PROBLEM TO WORK ON:
Reproduce all the data exactly, without pictures.

Stored data:
□ □ □ □
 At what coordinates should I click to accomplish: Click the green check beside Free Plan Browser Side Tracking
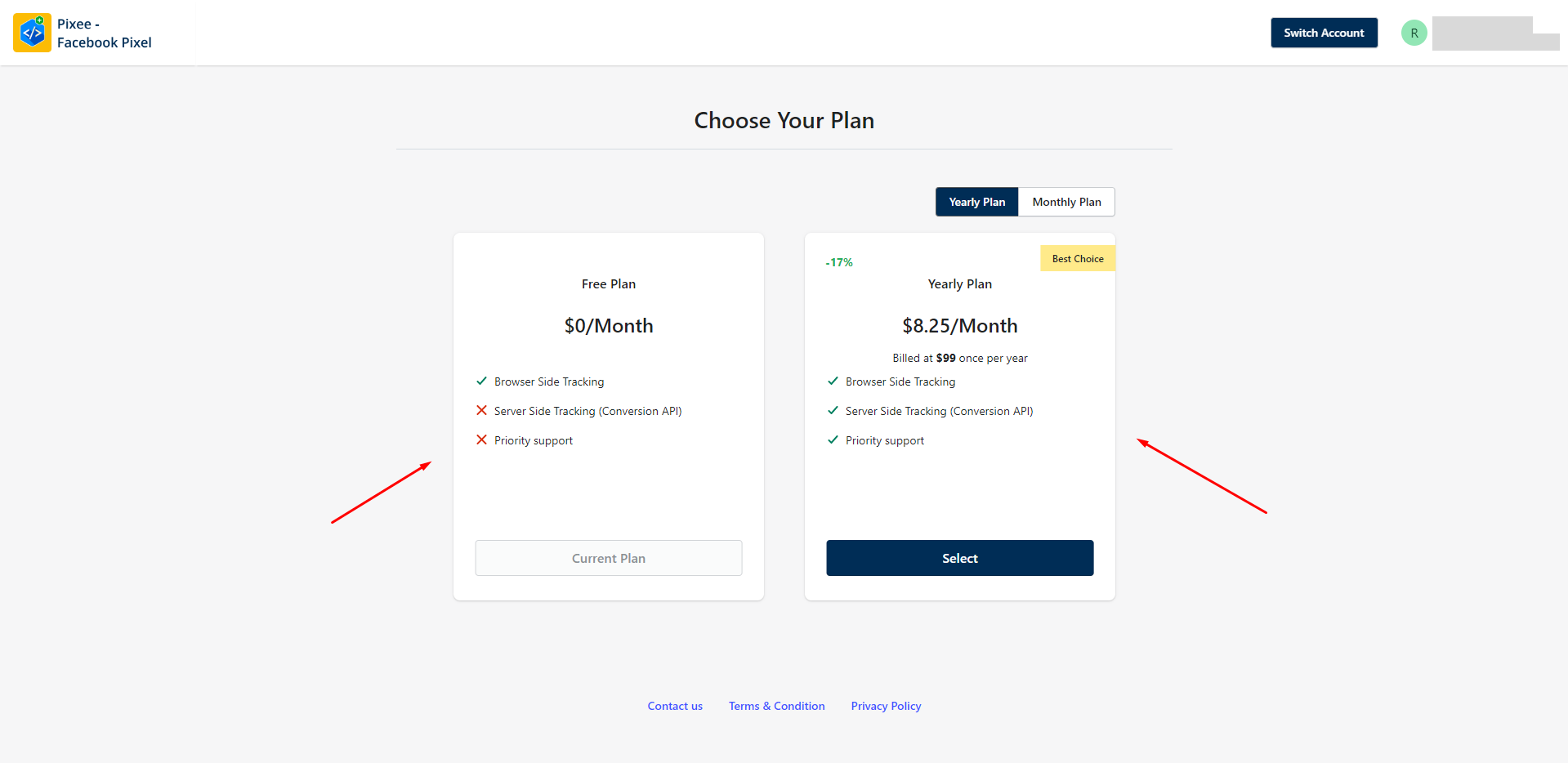click(481, 381)
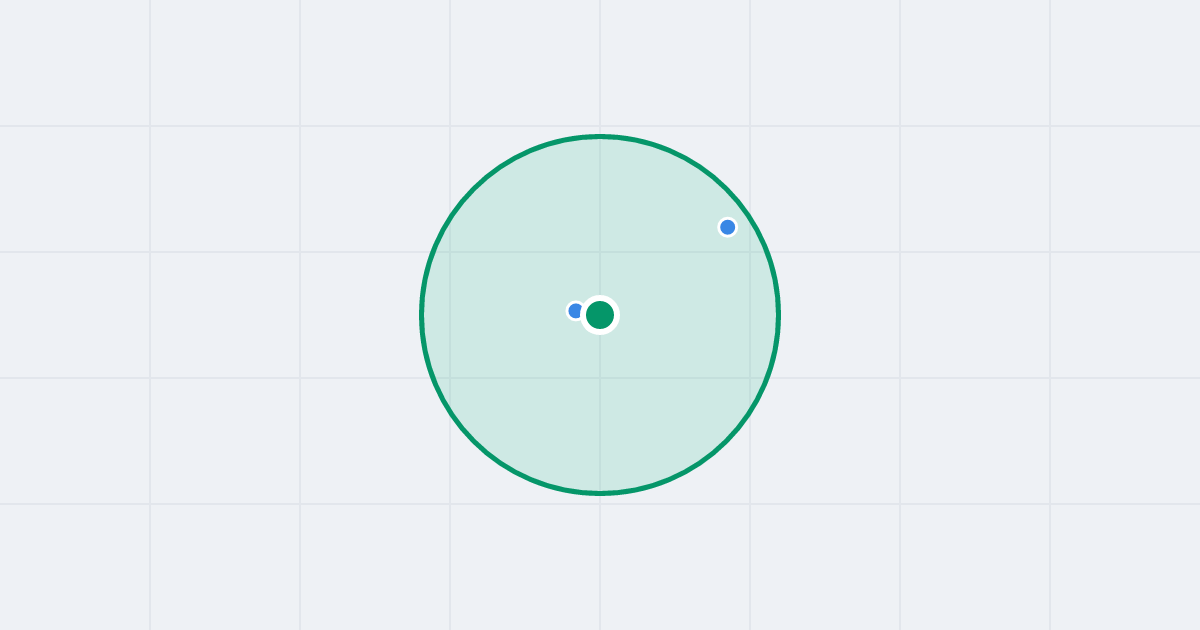Click the leftmost point of the green circle border
The width and height of the screenshot is (1200, 630).
422,315
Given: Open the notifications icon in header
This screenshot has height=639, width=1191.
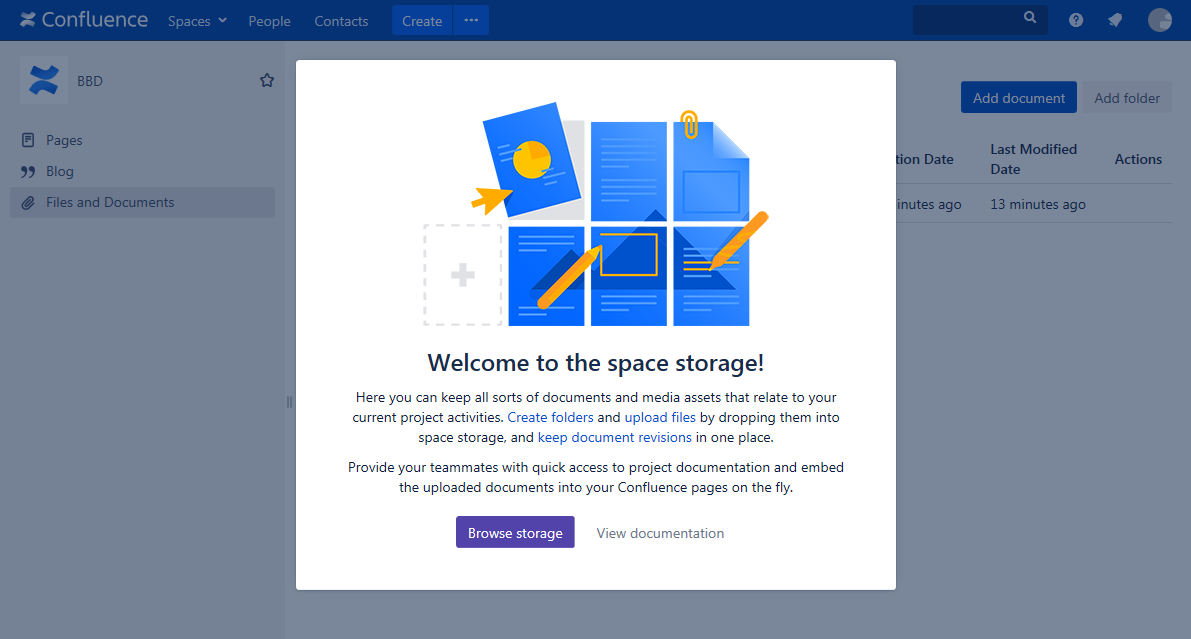Looking at the screenshot, I should tap(1115, 20).
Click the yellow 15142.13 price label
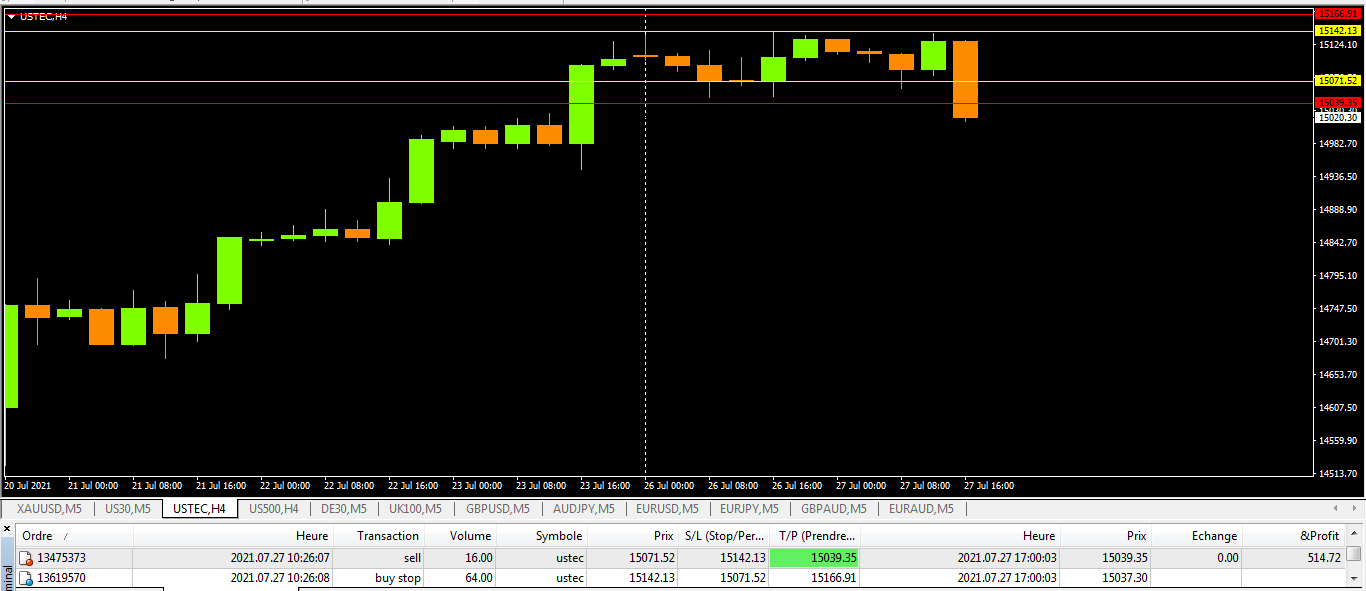1366x591 pixels. pyautogui.click(x=1338, y=31)
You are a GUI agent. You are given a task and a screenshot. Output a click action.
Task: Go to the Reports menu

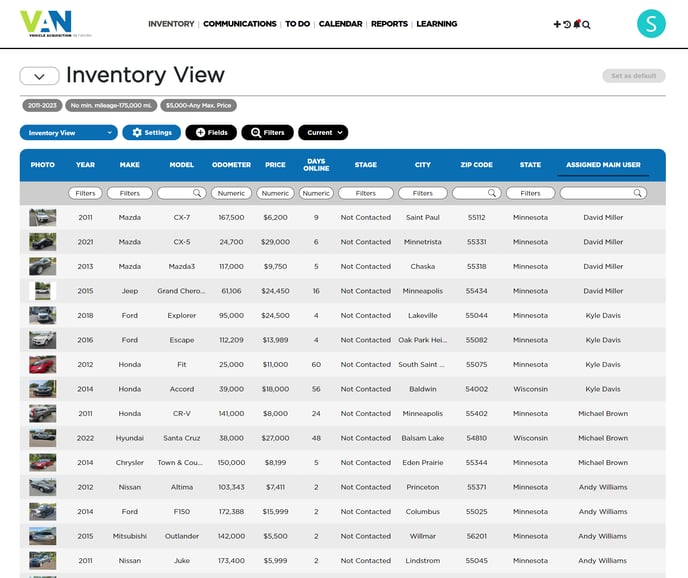click(389, 24)
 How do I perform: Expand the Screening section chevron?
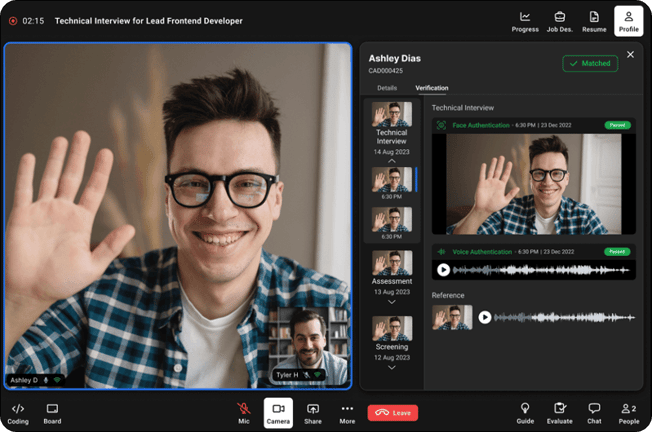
□ □ □ □
YOUR SOLUTION:
 At what coordinates should I click to accomplish: Click the green check beside Free Plan Browser Side Tracking
click(481, 381)
Click the leftmost point of the green circle border
The width and height of the screenshot is (1200, 630).
422,315
Given: Open the notifications icon in header
This screenshot has height=639, width=1191.
Looking at the screenshot, I should tap(1115, 20).
Click the yellow 15142.13 price label
1366x591 pixels. pyautogui.click(x=1338, y=31)
You are a GUI agent. You are given a task and a screenshot. Output a click action.
Task: Go to the Reports menu

click(389, 24)
 How do I perform: Expand the Screening section chevron?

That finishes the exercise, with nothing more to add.